▶ [Excerpted data]
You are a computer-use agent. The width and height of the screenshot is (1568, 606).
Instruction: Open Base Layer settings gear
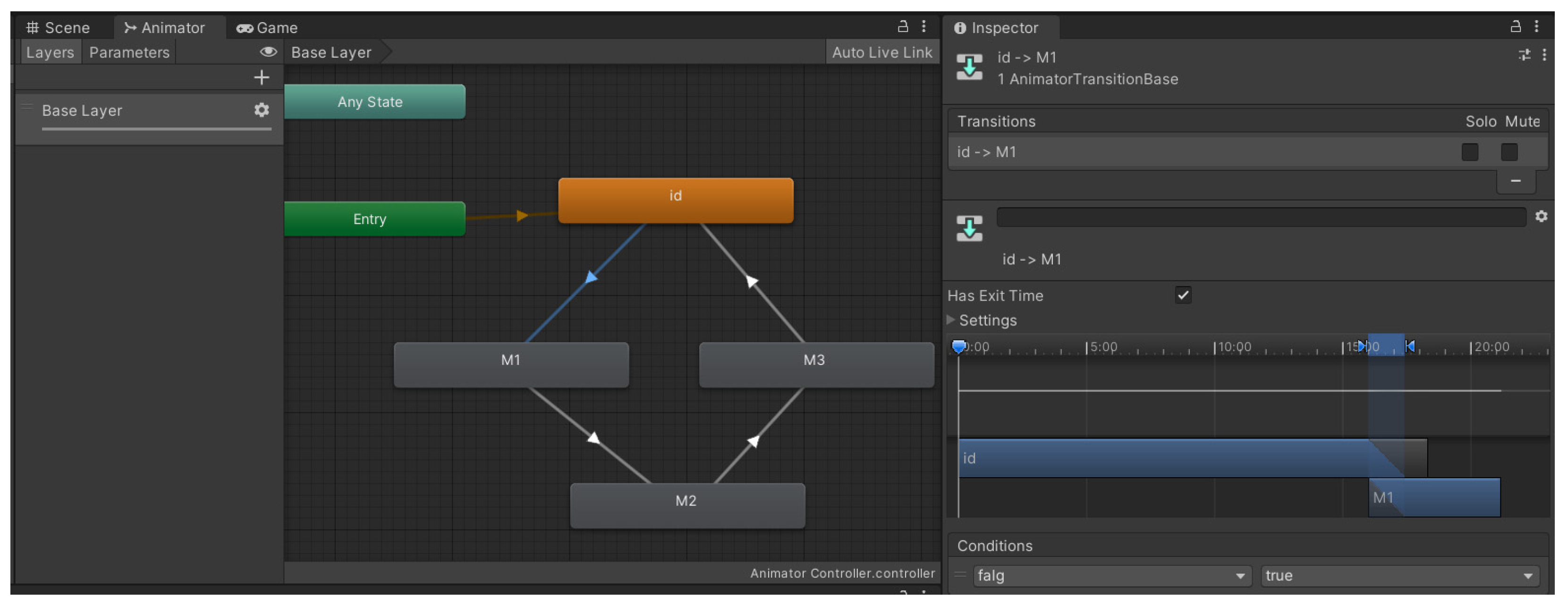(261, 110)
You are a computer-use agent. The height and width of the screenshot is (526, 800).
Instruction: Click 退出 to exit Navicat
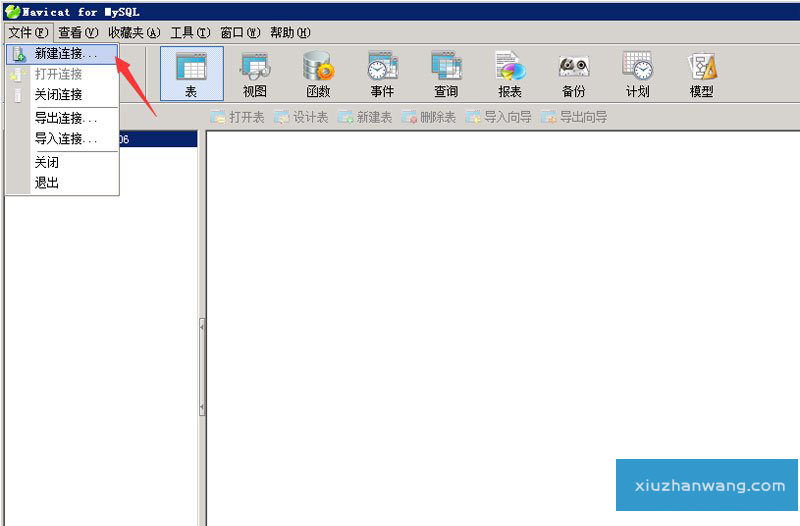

▶ [To be done]
Please put every line of the data above into a numbered list, skipping blank lines and leaving the pictures out.

▶ [Expected answer]
1. You are a computer-use agent. The width and height of the screenshot is (1568, 606).
2. Instruction: Open Base Layer settings gear
3. (261, 110)
4. You are a computer-use agent. The height and width of the screenshot is (526, 800).
5. Instruction: Click 退出 to exit Navicat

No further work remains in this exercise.